They’ve done it again: video files again lost half their weight.

Some of you probably remember video discs (which used MPEG-1/H.261 for video compression), then there were DVDs (MPEG-2/H.262), then Blu-rays (MPEG-4 AVC/H.264). Between DVD and Blu-ray there was another video coding standard, the original MPEG-4, which didn’t make it onto optical discs, but was used quite a bit also. Each time, a bag of new algorithmic tricks meant that the video could be compressed twice as much.

Loosing weight is hard. In video compression, it’s quite the same. Just when you thought video can’t be compressed any further, there’s a new standard that’s done it again: HEVC compresses video at twice the rate of the preceeding standard. This means double the hours of video that can be stored on your disc, drive, stick or card. Double the number of channels broadcast over the air. Or half the download time. Or half the data usage on your phone plan. We’re clearly in anorexic territory here, and for once, I like it.


Pixels better than real life?

According to this survey by Motorola, Americans would rather watch the Superbowl on an HDTV than in person. “The survey results really speak to the popularity of high-definition programming,” said Doug Means from Motorola.

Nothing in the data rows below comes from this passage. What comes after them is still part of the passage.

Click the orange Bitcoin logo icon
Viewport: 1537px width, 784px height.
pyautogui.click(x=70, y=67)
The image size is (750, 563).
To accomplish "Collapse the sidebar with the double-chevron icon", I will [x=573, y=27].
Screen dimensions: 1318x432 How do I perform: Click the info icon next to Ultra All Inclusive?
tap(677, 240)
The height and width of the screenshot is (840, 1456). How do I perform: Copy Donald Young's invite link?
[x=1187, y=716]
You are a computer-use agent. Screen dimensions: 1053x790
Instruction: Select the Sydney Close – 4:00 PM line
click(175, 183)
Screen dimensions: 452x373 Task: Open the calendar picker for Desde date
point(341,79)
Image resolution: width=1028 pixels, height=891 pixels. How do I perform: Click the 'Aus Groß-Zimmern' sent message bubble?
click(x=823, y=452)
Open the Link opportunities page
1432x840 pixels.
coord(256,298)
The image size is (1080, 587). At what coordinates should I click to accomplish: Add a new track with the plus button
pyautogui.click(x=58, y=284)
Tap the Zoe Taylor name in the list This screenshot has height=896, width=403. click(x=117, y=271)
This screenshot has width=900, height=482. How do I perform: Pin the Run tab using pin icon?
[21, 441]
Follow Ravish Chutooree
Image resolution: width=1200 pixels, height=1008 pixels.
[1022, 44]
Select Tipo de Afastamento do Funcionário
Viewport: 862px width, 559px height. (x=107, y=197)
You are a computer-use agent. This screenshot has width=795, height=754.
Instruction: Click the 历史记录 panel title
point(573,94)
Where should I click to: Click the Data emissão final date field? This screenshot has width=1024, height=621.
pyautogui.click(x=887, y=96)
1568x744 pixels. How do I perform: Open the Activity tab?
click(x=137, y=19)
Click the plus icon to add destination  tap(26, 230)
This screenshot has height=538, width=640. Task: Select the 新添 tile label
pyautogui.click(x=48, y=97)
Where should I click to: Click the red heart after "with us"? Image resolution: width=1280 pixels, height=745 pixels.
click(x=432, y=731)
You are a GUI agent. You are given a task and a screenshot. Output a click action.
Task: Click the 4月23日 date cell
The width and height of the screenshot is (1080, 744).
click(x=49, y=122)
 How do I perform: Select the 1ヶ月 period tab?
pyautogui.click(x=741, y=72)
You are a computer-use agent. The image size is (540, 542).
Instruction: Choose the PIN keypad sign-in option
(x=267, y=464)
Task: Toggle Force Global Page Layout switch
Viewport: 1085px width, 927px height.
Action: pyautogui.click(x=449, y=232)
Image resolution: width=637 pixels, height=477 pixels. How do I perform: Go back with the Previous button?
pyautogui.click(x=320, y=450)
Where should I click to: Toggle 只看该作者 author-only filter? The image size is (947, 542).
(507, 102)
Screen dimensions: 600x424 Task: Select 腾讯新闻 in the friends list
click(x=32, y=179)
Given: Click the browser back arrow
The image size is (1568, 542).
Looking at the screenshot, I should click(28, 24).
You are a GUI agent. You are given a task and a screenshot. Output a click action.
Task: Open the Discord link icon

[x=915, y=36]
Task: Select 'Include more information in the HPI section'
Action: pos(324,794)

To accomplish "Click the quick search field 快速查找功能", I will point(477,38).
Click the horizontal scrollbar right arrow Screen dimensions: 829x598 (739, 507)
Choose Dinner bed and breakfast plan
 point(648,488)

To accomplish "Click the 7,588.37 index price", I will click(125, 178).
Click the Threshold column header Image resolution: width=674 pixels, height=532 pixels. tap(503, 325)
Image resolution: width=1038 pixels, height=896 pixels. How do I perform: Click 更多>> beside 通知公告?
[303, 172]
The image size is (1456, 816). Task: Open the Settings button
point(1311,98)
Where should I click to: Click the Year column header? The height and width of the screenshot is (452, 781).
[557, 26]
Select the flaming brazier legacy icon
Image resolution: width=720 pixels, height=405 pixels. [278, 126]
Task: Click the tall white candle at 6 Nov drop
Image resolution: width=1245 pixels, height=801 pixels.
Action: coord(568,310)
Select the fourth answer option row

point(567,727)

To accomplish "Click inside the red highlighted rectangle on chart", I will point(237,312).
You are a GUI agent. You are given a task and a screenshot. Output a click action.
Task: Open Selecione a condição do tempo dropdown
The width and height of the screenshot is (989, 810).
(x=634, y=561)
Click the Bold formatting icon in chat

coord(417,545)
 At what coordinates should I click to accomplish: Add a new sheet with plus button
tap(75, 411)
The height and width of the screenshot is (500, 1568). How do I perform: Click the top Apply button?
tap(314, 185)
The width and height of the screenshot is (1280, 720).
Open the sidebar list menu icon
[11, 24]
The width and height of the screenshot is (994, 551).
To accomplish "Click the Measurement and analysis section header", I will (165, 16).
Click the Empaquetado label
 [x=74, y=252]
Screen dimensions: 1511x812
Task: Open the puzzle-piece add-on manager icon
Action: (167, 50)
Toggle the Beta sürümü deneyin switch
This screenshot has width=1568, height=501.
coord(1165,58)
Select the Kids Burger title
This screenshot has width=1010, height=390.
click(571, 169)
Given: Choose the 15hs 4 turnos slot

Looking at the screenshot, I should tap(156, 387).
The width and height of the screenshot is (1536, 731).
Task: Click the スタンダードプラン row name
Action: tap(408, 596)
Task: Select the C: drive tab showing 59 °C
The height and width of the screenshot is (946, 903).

That’s a lame study and a lame statement. The results of the survey don’t say anything about the quality of HD video and how close it gets to being there. Yes, quite a few people would rather sit in their homes than take a plane and sit on a plastic seat for hours watching the game. Yes, a big screen TV presents a much better picture than an old Philco Predicta. But no, nothing compares to being there. And I can say that without having ever been to a superbowl game.

User-generated pixels

Ever heard of a show called Fun TV with Kato-chan and Ken-chan? Me neither. It was quite successful in Japan in the mid 1980s though and featured some of the first user-generated content. Later, ABC’s America’s Funniest Home Videos would follow the same recipe of showing slapstick movies that people captured at home with their camcorders. Fast forward to 2005, the year that YouTube was born based on the same principle, but on the internet. In 2007, less than two years later, YouTube was sold for $1.6 billion dollars to Google. Nowadays, over 9 billion videos are watched online per month in the US alone, and YouTube has about 30% of that market. That’s quite a lot of user-generated pixels, and for sure a number that will keep on growing for quite some time to come.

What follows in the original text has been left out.